■ PROBLEM DETAILS
Can you rewrite the part of the listing that opens with the line containing "丸美産業 (153, 1031)" and closes with the line containing "ecomo (51, 570)", changing "レンタル" to "リース" and leaving everything else as it is?

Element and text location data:
-- start --

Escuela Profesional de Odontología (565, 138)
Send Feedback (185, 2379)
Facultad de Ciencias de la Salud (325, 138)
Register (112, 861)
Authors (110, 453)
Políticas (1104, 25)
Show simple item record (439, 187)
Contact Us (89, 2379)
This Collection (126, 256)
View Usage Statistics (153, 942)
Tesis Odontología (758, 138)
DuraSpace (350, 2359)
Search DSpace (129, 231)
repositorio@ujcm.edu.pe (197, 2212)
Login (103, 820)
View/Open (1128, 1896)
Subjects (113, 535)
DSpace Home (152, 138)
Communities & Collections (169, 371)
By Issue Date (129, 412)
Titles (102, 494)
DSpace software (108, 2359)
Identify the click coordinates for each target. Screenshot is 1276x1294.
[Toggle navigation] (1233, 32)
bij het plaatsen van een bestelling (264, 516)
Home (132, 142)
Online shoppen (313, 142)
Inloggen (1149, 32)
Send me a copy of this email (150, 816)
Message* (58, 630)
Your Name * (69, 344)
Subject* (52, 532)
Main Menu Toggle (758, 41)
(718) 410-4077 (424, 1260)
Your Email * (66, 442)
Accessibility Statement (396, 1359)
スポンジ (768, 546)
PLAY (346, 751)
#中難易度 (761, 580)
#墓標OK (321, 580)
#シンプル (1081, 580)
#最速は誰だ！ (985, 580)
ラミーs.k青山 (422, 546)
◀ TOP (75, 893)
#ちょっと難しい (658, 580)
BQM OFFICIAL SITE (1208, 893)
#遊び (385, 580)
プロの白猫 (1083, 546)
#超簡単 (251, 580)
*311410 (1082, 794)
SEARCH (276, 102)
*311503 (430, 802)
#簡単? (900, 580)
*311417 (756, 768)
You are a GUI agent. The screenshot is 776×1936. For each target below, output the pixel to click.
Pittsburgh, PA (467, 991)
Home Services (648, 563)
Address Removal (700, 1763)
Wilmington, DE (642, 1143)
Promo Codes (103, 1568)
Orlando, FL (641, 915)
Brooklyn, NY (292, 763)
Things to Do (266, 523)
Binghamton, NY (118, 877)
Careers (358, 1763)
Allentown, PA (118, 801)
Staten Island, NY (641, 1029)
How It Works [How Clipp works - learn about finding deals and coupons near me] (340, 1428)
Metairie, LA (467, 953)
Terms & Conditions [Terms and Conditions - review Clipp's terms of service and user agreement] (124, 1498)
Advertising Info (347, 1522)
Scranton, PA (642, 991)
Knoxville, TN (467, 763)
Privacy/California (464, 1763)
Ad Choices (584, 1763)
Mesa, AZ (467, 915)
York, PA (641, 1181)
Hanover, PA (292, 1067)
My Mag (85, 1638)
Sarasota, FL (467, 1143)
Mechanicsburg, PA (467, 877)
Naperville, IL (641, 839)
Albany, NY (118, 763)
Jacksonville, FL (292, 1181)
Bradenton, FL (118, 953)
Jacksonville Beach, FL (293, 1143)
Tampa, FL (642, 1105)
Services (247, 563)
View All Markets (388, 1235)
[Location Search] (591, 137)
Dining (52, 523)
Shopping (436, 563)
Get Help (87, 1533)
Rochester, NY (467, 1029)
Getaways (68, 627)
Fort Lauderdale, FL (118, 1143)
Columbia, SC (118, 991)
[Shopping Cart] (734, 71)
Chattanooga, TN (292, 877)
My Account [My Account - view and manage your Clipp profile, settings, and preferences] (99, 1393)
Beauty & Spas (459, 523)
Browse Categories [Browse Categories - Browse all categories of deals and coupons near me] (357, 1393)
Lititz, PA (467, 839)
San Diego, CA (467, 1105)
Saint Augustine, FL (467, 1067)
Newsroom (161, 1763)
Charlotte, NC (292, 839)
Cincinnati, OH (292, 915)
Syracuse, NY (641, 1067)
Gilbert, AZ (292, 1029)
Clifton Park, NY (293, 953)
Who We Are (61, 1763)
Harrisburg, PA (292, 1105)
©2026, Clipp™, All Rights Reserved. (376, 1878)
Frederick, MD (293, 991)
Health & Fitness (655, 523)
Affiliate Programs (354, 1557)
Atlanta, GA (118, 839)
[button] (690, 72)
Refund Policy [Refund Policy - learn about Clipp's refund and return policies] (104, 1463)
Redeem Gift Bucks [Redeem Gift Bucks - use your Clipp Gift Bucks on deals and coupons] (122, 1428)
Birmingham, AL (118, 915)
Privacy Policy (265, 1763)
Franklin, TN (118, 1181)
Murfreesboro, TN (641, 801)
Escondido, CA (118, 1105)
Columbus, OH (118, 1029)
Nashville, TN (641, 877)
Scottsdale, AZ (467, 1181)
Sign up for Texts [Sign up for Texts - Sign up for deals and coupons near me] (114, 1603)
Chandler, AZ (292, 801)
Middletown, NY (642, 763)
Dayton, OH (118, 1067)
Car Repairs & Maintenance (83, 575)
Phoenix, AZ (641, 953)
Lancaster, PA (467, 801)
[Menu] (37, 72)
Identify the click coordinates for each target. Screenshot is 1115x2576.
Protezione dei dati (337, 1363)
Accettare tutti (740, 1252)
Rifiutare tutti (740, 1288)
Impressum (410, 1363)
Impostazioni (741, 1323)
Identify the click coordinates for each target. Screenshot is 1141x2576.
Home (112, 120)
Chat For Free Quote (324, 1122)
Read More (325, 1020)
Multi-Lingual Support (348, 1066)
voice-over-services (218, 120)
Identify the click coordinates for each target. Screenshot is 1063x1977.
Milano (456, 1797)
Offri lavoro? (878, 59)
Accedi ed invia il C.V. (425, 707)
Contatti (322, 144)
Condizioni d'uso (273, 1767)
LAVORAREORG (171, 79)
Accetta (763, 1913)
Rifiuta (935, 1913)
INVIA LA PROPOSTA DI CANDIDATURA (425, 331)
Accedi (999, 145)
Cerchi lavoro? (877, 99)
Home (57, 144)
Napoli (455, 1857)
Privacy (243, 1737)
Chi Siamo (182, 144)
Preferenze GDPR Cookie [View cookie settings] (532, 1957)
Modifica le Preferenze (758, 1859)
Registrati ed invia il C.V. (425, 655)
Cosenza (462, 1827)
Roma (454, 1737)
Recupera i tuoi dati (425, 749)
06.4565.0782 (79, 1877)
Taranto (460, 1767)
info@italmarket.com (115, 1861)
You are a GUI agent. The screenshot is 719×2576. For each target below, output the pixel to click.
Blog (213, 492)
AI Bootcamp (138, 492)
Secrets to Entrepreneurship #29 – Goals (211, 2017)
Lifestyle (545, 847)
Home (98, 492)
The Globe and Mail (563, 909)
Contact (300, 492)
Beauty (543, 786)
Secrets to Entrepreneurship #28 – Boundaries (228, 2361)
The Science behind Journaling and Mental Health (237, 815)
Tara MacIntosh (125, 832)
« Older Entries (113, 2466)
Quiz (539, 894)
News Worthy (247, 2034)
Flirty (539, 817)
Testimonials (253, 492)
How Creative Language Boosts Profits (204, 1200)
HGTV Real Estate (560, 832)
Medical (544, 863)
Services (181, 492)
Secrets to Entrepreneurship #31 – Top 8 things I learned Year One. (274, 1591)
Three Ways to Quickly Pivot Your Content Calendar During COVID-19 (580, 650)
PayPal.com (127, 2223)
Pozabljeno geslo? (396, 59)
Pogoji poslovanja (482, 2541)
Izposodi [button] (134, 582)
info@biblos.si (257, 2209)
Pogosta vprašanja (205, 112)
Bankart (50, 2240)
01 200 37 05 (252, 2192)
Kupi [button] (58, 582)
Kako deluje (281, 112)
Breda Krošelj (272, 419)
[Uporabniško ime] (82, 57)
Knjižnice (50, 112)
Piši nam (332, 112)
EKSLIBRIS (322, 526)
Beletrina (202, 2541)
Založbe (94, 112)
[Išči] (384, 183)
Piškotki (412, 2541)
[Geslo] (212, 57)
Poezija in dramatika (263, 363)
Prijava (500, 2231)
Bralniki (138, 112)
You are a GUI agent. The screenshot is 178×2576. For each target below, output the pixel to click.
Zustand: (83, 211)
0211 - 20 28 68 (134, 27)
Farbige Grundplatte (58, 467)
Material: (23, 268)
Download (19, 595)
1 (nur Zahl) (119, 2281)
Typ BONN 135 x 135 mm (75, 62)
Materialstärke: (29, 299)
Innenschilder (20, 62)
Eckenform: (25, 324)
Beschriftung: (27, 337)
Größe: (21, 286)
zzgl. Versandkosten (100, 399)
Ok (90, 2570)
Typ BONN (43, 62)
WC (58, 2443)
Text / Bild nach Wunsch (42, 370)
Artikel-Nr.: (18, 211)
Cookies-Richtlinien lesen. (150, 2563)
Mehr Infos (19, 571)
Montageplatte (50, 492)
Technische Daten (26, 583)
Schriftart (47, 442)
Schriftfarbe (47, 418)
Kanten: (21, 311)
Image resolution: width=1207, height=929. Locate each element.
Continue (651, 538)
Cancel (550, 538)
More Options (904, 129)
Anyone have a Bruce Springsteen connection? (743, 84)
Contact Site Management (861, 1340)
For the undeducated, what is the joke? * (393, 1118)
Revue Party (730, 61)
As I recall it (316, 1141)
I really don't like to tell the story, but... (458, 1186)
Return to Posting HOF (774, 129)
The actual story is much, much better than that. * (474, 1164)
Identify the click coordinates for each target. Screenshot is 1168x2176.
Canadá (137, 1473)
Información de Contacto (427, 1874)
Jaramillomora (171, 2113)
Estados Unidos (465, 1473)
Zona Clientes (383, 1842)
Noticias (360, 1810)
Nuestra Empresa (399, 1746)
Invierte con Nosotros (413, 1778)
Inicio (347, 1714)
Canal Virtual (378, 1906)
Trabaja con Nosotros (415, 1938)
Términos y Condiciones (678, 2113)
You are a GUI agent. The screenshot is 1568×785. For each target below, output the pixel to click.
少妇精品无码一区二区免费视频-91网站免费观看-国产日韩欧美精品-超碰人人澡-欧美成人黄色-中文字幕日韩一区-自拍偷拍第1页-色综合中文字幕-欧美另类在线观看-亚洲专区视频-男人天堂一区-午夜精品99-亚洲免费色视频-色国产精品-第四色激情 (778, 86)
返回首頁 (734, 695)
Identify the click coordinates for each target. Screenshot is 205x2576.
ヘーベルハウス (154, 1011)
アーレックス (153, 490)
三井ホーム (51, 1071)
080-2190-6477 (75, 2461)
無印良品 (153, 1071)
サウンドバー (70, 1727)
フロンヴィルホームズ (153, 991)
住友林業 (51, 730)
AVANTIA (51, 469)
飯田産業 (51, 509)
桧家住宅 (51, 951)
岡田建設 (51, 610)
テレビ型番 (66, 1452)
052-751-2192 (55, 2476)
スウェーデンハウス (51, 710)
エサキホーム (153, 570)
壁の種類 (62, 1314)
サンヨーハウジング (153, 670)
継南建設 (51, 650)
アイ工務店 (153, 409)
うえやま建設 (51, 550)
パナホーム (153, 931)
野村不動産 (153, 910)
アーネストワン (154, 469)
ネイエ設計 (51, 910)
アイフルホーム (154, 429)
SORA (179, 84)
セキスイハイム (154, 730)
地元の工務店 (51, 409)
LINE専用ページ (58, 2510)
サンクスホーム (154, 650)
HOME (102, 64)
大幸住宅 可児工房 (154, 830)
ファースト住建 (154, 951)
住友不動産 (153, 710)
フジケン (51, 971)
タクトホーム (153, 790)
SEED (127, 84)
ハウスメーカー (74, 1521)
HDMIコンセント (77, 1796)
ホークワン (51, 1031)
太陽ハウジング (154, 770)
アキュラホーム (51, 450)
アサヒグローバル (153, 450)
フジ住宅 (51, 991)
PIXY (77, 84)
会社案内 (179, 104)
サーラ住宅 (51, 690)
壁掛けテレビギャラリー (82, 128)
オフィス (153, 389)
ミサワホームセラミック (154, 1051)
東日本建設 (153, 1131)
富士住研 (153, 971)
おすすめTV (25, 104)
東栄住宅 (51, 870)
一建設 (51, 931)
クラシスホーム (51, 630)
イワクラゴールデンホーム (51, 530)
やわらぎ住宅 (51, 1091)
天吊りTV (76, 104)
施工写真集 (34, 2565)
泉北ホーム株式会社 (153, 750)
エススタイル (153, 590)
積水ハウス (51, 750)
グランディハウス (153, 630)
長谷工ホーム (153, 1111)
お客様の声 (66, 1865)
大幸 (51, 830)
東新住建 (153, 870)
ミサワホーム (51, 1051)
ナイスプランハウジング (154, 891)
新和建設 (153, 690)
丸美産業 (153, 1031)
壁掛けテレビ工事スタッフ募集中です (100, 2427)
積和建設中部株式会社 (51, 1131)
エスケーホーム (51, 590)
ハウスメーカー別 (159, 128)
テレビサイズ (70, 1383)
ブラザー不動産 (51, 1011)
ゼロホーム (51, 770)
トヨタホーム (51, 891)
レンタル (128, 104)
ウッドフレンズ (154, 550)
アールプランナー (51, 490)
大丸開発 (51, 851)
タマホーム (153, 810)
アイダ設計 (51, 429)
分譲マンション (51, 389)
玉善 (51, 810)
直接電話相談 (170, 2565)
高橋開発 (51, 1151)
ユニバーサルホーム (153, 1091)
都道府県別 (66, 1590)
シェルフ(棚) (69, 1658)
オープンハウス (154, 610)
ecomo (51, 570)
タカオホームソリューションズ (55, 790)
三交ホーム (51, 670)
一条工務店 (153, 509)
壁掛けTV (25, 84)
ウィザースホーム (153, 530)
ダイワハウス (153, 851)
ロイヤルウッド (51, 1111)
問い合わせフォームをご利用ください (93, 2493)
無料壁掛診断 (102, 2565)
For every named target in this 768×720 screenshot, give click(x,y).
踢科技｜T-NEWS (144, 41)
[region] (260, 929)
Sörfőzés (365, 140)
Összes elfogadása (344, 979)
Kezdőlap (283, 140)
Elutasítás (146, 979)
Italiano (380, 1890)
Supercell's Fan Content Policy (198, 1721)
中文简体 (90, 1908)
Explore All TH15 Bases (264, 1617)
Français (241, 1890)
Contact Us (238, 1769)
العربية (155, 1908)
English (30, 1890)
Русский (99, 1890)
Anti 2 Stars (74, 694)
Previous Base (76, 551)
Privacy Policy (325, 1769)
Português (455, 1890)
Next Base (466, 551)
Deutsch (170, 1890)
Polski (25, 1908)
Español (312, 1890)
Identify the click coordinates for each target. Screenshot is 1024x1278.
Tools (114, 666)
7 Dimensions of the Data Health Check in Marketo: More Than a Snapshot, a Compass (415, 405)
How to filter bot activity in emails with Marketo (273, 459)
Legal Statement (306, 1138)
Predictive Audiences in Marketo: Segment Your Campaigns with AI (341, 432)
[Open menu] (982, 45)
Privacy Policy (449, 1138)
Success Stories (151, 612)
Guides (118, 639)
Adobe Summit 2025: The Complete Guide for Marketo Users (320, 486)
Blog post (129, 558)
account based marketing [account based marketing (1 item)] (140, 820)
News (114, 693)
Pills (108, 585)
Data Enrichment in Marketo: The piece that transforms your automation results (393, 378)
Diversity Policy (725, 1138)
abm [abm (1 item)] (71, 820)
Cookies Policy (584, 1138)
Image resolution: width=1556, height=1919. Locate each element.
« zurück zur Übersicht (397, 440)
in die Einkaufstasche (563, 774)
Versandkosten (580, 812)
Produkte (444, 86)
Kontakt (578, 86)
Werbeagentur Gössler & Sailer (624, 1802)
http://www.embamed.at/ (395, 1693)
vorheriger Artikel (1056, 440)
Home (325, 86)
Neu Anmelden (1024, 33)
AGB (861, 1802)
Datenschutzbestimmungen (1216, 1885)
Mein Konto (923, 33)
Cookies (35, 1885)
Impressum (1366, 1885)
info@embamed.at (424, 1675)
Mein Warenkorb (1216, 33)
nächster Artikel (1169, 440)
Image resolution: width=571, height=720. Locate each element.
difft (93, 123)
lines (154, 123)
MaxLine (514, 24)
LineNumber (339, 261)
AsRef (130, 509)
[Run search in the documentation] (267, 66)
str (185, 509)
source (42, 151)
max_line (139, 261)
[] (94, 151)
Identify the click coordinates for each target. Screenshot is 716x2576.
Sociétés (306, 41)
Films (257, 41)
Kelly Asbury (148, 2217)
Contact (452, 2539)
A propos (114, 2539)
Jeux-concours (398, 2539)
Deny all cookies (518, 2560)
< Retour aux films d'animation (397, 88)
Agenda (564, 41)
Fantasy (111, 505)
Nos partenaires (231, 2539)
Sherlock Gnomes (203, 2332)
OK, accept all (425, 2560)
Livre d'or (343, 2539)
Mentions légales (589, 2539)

-- end --

■ COMPLETE OUTPUT
丸美産業 (153, 1031)
壁掛けテレビ工事スタッフ募集中です (100, 2427)
積和建設中部株式会社 (51, 1131)
エスケーホーム (51, 590)
ハウスメーカー別 (159, 128)
テレビサイズ (70, 1383)
ブラザー不動産 (51, 1011)
ゼロホーム (51, 770)
トヨタホーム (51, 891)
リース (128, 104)
ウッドフレンズ (154, 550)
アールプランナー (51, 490)
大丸開発 (51, 851)
タマホーム (153, 810)
アイダ設計 (51, 429)
分譲マンション (51, 389)
玉善 (51, 810)
直接電話相談 (170, 2565)
高橋開発 (51, 1151)
ユニバーサルホーム (153, 1091)
都道府県別 (66, 1590)
シェルフ(棚) (69, 1658)
オープンハウス (154, 610)
ecomo (51, 570)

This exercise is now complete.